Newbridge Greyhound Stadium
- Interactive map of Newbridge Greyhound Stadium
- Location: Milltown Road, Cornelscourt, Newbridge, County Kildare, W12 FV06 Ireland
- Coordinates: 53°11′25″N 6°49′22″W﻿ / ﻿53.1903°N 6.8229°W
- Operated by: Greyhound Racing Ireland
- Date opened: 1972
- Race type: greyhound racing

= Newbridge Greyhound Stadium =

Greyhound racing venue in County Kildare, Ireland

Newbridge Greyhound Stadium is a greyhound racing track located northwest of Newbridge, County Kildare, Ireland.

Racing takes place every Friday evening and the facilities include the grandstand Masters Restaurant and Barkers Bar which offers ample seating.

Race distances are 325, 525, 550, 575 and 750 yards and the feature competitions are the Unraced Bitch Stake, the Juvenile Derby and the Newbridge Oaks.

== History ==
Following the closure of the old Newbridge greyhound track around St Conleth's Park in 1968 the operation was relocated to a more rural location north of the town near the Rickardstown/Cornelscourt area.
It was still, however, within easy reach of the town and racing would originally take place every Monday and Friday. The new circuit was constructed in 1972, and the management brought the long-running Cox Cup with them. Named after the stadium landlords the Cox family (PJ Cox and sons Dermot and David). The new circuit tended to be a fast track with a large circumference of 520 yards. The new facilities included a glass-enclosed bar which allowed patrons to view not only the racing but the kennels and weighing room as well.
During 1978 further changes were made with a facelift for the main stand; this was the same year that long-standing racing manager Denis Brennan gave up the racing manager's seat that was then taken by Christy Connolly.

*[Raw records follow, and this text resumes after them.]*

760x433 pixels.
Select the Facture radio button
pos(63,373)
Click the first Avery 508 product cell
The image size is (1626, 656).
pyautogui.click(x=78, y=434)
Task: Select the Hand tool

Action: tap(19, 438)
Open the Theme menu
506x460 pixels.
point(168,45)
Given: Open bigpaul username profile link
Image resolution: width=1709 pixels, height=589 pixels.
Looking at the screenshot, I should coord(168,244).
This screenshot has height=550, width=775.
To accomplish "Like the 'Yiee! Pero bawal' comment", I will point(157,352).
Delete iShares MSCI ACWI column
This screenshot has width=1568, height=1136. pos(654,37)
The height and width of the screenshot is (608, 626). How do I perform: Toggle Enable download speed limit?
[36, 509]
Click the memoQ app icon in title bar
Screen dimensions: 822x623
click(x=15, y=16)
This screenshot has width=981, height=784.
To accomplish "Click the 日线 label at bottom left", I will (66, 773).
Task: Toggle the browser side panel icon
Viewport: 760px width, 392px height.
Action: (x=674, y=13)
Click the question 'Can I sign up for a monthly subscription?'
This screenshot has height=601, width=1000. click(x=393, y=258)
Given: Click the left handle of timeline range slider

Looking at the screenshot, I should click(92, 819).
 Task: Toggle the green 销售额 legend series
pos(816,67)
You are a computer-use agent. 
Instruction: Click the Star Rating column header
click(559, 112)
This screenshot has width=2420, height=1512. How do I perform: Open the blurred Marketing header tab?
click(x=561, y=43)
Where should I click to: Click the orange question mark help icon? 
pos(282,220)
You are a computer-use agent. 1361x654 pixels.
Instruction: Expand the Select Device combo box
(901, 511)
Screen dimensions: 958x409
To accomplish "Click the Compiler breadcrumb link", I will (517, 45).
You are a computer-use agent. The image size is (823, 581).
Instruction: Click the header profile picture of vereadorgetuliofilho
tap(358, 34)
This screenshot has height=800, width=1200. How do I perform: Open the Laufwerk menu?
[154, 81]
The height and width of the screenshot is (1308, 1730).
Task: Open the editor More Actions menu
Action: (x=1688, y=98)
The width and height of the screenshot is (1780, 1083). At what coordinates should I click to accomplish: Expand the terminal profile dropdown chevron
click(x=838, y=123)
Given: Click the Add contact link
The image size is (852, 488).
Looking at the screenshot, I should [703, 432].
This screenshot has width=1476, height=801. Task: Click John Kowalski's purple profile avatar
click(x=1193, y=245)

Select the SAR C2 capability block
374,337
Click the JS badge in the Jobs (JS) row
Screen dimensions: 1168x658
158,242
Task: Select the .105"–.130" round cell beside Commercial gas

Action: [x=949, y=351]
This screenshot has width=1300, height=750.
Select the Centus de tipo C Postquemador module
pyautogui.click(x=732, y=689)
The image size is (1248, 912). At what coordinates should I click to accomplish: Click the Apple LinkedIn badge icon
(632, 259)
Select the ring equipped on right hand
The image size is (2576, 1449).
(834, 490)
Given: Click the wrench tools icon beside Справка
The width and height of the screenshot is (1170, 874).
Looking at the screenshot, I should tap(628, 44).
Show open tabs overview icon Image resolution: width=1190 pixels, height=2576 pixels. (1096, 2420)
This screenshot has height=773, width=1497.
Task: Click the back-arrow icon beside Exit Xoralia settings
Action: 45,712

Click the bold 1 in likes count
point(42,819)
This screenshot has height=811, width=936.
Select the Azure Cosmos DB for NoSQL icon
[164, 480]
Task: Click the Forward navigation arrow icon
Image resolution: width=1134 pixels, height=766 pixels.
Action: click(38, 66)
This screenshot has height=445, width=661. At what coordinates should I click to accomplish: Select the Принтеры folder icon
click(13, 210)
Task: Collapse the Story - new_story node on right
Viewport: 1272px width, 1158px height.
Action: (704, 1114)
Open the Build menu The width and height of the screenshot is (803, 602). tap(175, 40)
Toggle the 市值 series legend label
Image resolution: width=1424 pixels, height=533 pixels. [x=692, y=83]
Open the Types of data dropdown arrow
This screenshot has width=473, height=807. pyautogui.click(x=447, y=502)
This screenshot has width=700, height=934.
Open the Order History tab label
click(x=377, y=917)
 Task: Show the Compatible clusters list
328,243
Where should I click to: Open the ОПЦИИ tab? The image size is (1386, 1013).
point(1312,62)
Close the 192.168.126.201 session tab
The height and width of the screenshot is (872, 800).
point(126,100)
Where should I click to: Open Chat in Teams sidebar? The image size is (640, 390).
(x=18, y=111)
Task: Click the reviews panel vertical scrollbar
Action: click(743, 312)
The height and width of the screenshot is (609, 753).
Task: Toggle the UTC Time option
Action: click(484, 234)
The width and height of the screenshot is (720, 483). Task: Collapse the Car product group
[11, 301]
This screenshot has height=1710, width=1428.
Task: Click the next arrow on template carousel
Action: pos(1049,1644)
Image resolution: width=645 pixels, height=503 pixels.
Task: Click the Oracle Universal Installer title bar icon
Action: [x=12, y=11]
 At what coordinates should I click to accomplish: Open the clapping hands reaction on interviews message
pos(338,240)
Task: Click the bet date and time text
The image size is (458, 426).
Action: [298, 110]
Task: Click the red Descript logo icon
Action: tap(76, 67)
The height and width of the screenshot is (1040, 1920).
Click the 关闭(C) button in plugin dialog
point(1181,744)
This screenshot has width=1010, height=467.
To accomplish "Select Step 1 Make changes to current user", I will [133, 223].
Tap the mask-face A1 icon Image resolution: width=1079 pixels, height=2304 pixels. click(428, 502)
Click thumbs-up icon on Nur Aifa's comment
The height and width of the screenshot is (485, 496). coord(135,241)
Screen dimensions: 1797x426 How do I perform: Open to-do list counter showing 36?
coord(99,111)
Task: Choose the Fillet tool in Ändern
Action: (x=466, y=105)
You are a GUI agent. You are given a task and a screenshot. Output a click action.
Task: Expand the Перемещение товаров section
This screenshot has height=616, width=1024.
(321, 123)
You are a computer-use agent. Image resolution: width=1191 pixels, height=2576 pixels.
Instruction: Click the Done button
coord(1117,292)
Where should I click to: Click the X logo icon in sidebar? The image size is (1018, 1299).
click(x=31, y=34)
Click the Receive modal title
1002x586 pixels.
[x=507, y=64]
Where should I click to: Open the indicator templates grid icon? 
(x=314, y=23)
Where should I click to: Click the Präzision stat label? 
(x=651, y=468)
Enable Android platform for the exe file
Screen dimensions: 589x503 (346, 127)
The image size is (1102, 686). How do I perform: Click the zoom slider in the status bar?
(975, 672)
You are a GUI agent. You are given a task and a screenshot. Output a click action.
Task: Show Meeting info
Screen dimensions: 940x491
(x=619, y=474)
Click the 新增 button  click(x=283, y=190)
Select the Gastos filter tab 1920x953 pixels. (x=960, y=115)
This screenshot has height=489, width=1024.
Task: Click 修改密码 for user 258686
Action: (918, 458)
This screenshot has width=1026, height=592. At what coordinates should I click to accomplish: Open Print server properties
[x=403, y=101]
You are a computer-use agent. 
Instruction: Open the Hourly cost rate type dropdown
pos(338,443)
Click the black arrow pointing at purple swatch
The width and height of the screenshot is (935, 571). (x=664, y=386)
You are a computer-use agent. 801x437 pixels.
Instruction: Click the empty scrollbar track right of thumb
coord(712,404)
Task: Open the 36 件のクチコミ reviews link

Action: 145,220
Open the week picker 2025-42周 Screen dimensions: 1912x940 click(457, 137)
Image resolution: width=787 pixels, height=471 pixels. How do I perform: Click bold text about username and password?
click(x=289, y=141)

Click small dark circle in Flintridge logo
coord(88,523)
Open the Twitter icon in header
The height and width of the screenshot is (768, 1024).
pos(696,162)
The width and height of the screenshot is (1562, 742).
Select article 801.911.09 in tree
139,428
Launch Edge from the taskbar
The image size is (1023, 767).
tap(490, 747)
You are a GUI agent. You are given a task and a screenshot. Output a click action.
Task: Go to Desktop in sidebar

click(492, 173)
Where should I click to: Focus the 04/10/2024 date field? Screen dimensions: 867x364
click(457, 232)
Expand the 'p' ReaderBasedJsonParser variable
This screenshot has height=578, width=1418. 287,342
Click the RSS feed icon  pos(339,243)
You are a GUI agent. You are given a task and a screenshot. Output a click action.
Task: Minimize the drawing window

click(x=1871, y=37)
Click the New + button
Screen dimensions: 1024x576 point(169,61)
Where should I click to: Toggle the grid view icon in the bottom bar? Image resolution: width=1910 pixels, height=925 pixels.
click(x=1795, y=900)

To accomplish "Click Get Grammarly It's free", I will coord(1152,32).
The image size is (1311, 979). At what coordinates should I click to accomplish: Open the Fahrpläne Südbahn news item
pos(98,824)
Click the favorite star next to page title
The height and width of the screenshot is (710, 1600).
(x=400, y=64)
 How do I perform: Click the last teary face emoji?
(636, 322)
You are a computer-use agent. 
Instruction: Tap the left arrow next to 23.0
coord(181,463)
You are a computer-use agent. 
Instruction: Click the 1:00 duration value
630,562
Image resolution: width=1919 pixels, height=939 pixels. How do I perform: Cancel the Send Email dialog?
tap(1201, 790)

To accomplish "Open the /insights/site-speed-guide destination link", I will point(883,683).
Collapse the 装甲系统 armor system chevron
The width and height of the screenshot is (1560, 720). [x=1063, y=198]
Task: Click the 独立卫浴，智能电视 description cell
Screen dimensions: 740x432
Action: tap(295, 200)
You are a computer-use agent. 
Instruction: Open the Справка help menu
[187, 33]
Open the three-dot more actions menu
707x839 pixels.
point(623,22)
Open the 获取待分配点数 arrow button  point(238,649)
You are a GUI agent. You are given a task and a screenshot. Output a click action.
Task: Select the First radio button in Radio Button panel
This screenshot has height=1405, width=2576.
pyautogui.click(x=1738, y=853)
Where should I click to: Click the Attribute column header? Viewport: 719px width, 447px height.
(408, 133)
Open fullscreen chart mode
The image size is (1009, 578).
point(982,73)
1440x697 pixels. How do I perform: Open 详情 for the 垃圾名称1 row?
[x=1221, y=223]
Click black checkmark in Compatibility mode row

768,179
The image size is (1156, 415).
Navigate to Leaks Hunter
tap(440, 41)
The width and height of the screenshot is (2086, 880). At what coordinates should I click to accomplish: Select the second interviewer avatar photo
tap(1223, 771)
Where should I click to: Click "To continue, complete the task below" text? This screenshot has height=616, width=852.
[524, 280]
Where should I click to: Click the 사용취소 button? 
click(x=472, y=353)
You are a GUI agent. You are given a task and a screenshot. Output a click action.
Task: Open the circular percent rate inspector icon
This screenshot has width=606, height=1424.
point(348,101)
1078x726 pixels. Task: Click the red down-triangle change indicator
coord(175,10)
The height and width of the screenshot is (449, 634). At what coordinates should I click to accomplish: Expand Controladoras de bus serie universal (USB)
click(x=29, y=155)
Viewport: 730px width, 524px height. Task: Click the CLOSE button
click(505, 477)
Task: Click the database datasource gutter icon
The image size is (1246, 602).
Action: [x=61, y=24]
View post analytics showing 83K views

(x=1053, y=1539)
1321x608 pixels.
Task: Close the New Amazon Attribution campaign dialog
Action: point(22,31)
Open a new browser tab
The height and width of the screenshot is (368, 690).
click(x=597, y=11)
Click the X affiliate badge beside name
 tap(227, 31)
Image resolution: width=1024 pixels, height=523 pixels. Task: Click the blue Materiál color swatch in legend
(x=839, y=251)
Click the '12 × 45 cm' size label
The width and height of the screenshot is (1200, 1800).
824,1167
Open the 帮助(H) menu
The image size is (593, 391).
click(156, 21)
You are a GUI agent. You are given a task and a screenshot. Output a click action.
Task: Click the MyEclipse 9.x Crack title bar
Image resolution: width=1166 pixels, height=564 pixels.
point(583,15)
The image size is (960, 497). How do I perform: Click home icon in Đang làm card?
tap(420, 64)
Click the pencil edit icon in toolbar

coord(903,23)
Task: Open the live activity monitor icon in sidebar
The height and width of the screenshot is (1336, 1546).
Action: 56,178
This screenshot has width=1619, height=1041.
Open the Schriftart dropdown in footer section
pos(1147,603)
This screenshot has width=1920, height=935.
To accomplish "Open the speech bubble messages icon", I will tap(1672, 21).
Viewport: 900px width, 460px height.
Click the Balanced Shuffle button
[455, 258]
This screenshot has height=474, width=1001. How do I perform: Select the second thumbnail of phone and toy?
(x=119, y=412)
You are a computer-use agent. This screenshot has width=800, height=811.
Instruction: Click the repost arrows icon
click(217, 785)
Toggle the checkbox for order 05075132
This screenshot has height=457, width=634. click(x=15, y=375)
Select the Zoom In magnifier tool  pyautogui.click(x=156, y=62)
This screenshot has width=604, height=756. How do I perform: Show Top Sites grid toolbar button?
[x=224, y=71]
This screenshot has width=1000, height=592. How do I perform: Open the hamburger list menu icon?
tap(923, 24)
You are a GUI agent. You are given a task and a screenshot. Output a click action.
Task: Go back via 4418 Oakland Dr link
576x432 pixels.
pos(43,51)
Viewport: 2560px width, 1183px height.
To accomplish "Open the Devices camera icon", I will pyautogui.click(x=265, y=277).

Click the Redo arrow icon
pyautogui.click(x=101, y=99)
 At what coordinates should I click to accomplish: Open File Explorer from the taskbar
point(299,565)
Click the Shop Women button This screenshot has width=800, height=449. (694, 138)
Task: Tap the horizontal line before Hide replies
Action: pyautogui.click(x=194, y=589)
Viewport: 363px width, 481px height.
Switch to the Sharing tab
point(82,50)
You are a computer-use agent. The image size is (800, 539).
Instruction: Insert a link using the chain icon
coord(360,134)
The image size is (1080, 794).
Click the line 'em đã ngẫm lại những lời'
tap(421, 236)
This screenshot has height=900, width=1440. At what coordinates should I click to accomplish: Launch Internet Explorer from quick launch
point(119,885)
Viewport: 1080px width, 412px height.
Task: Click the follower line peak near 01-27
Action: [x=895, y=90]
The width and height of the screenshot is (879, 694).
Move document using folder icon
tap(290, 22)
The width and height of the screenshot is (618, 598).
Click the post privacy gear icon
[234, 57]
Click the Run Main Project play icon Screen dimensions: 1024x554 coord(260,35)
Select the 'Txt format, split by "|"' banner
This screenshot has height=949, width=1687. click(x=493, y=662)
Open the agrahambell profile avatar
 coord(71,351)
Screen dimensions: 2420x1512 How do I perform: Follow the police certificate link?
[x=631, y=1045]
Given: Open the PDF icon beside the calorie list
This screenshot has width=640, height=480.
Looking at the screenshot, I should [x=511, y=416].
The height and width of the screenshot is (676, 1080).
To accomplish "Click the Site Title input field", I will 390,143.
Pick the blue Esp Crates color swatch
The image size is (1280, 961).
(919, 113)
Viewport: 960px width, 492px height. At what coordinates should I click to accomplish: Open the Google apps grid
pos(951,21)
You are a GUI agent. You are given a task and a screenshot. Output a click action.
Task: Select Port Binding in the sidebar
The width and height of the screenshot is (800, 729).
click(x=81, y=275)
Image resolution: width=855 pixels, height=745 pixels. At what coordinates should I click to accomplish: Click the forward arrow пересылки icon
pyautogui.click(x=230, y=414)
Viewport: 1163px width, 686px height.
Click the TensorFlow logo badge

The Cox Cup allowed the Newbridge public to view some of the sport's fastest greyhounds, including Ardfert Mick, who broke the track record during the 1991 event. Despite the track facing financial problems at various times, there were more track improvements in 2002, which provided a welcome rejuvenation. On 26 March 2011 the Cox family and the Newbridge Greyhound Racing Company called it a day and decided to close following a downturn in the economic climate. The management stated there has been a reduction in attendances, sponsorship and secondary business activity. The Cox Cup was held from 1964 to 2018.

Following a five-month closure it re-opened in August 2011 under the Morgan & Franklin Consortium headed by Managing Director David Morgan who provided renewed investment. Morgan had worked at a senior level with Irish Greyhound Board (IGB) in the past and was also the stadium director for Semple Stadium. The consortium included Peter Franklin, former head of marketing of the IGB and was called Morwell Racing Ltd. However, problems persisted at the track and in March 2013 Morwell Racing Ltd ceased racing.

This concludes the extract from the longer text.